Elder Abuse in San Francisco

Unfortunately, as in many cities, elder abuse in San Francisco is still happening.  Psychological abuse is one of four types of elder abuse that unfortunately exist in this country and in places like San Francisco. Seniors should be protected, cherished and respected, but sometimes that is not the case.  Psychological abuse is one of the hardest forms of abuse to identify.  Physical abuse or financial abuse will leave “a mark”/ evidence that the abuse is taking place.  There is a bruise or injury with physical abuse making it identifiable.  Financial abuse will leave a paper trail and evidence in financial records.  Psychological abuse can be difficult to identify.

How to identify psychological elder abuse:

  1. Talk to your senior about the care they are receiving
  2. Remind your senior aged loved one how the care should be
  3. Have an open door policy with regard to care complaints
  4. Ask questions if noticing a change in the senior’s personality
  5. Watch for physical and emotional signs of psychological abuse

Having a conversation when there are care professionals in your senior’s life can be the best way to get your senior talking about what potential psychological issues there may be with the care in which they are receiving. Pay attention to exactly what your senior aged loved one is saying about the care they are receiving.  Ask key questions and try to ensure that your senior aged loved one is not just ignoring telling you about the potential abuse.  A senior aged loved one may normally be inclined to be very truthful, but understand that abused seniors may be scared to say anything about the perpetrator.  It is often the “don’t bite the hand that feeds you” feel that a senior has when he or she relies on a caregiver to provide care that is necessary.  Seniors may be vulnerable to psychological abuse because they are in a position to need someone to assist with their daily living needs.  A perpetrator may threaten the abused senior that if the abuse is reported that they not be believed and that it will only lead to a worsened situation for the senior.  Having a conversation with your senior about how a caregiver should speak to your loved one and how a caregiver should make them feel will remind the senior what is right and wrong in senior care and that the senior deserves respect and to feel respected.

A senior aged loved one should know that there is always the choice to change senior care or that any complaints will not be disregarded.  If your loved one knows that if there is something that may not seem quite right they may share that with you and you will welcome the conversation and take their concerns seriously, the senior will be more inclined to share if there is abuse to report and share it sooner rather than later.
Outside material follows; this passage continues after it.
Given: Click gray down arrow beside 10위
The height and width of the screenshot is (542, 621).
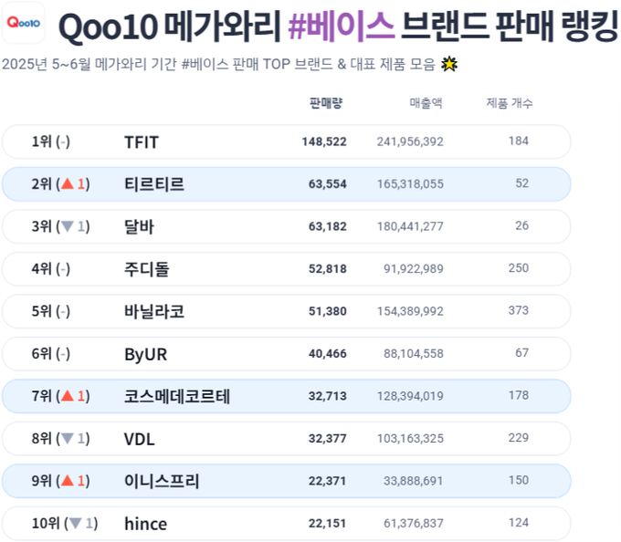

If your senior aged loved one becomes isolated or reclusive ask questions.  A change in personality or behavior may be an indication of psychological abuse.  Physical signs of psychological abuse may include an incline in weigh due to over-eating or alternatively a decline in weight due to lack of appetite.  Watch for signs of psychological abuse and have the conversations to let your senior aged loved one know that he or she should talk about these concerns should they arise in San Francisco.